═════ Document section ═════

With a Drug Czar like John
Walters, Who Needs Osama?
Mike Males, c Youth Today,
June 2004
Nothing enrages Office of National Drug Control
Policy zealots--especially its current director, John Walters--like a teenager
who smokes marijuana and doesn’t suffer.
Unfortunately for Walters, teens who smoke pot
moderately and don’t flunk out, disown parents, become heroin junkies, and
overdose behind dumpsters comprise the vast majority of youthful drug users. Of
the 100 million Americans who first tried marijuana as adolescents, 97
million-plus never gatewayed into dope fiends--or even regular pot smokers.
Since most teenage marijuana users aren’t hurting
themselves, ONDCP’s obsession is finding ways for government to harm them--by
arrest, school expulsion, college loan bans, needless addiction treatment, ads
branding them baby killers and terrorist accomplices... and now, mandatory drug
testing.
ONDCP’s School Drug Testing Summit in Fresno,
California, in March--which permitted only advocates of student drug-testing to
speak--conjured images of hordes of pupils self-destructing on drugs. Ignored
were federal reports show low rates of teenage deaths, crime, and hospital
emergency treatments caused by illicit-drug abuse.

═════ Dataset ═════

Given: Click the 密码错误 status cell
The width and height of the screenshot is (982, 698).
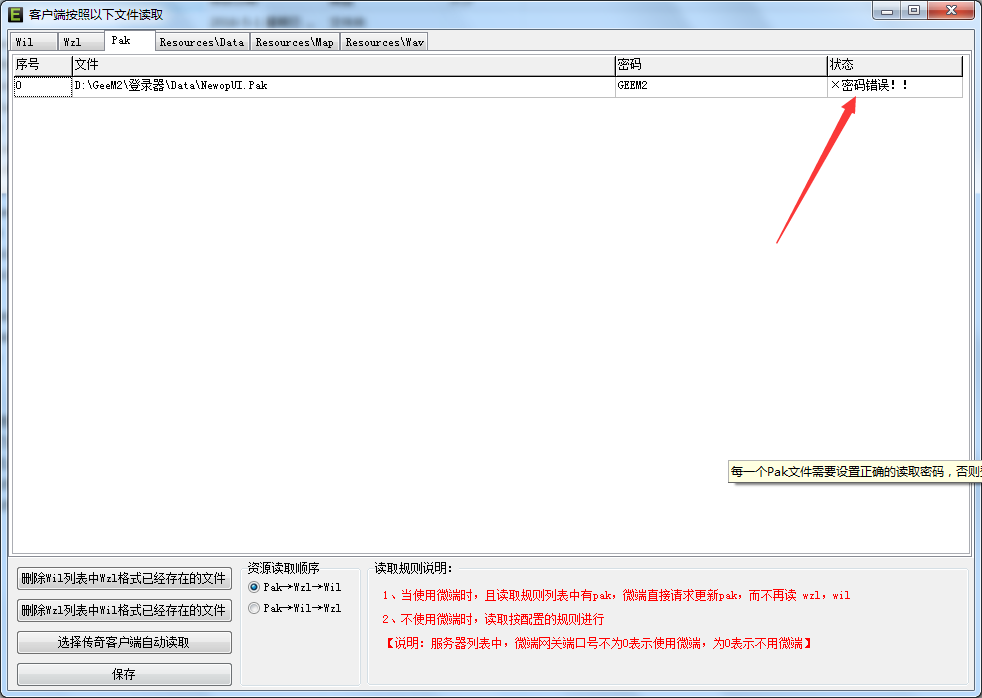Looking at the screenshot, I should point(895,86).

═════
═════ Dataset ═════

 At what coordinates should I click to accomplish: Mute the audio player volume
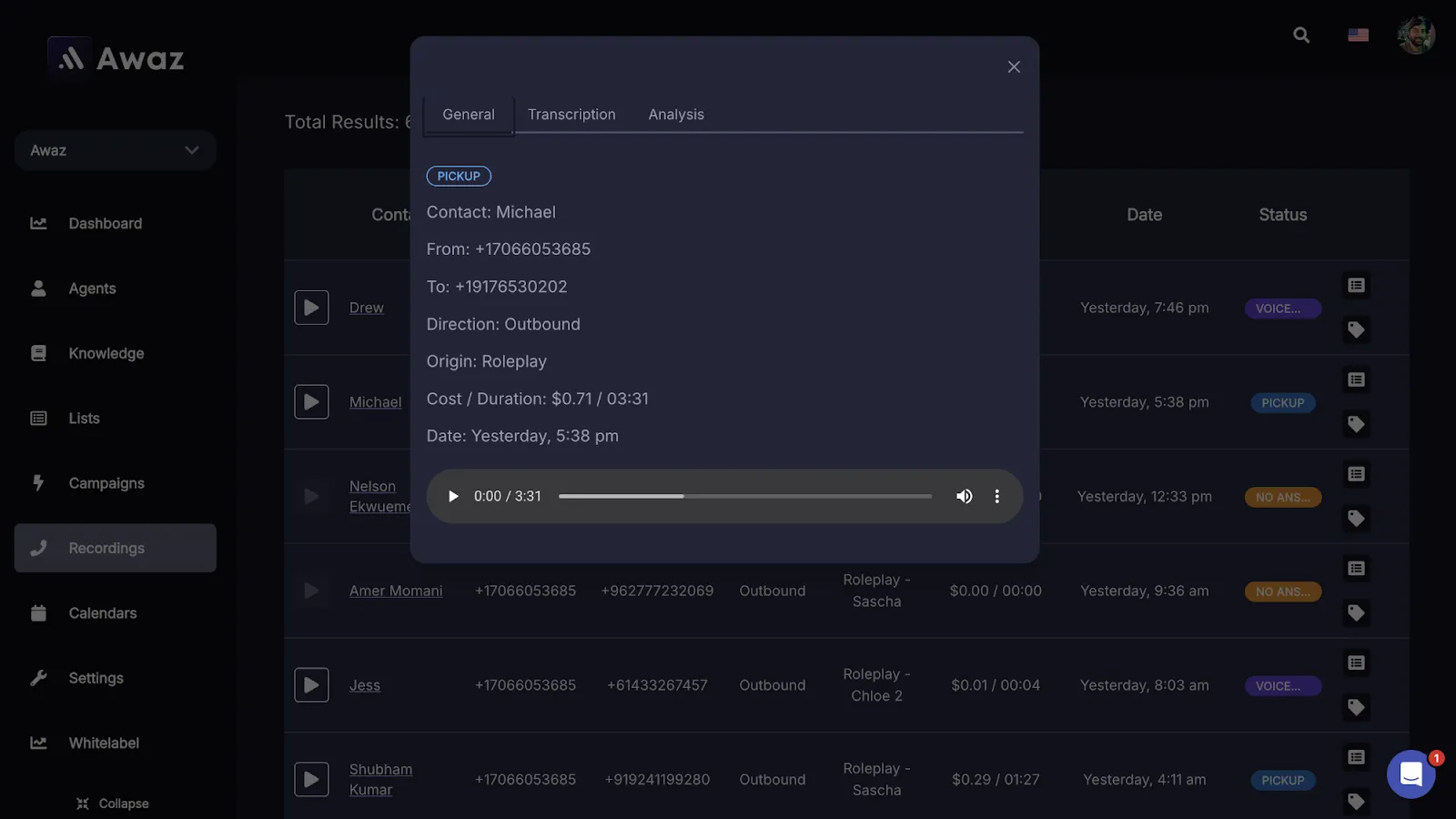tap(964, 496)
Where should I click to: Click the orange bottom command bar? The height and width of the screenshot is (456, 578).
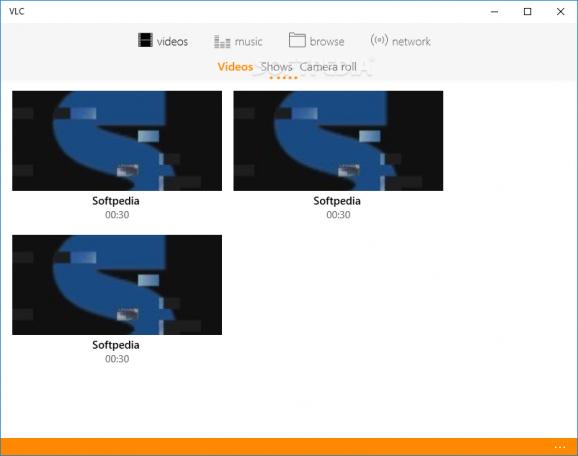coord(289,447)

═════

Write out the column about John Walters word for word, from "With a Drug" to "regular pot smokers.". Work from the column about John Walters alone.

With a Drug Czar like John
Walters, Who Needs Osama?
Mike Males, c Youth Today,
June 2004
Nothing enrages Office of National Drug Control
Policy zealots--especially its current director, John Walters--like a teenager
who smokes marijuana and doesn’t suffer.
Unfortunately for Walters, teens who smoke pot
moderately and don’t flunk out, disown parents, become heroin junkies, and
overdose behind dumpsters comprise the vast majority of youthful drug users. Of
the 100 million Americans who first tried marijuana as adolescents, 97
million-plus never gatewayed into dope fiends--or even regular pot smokers.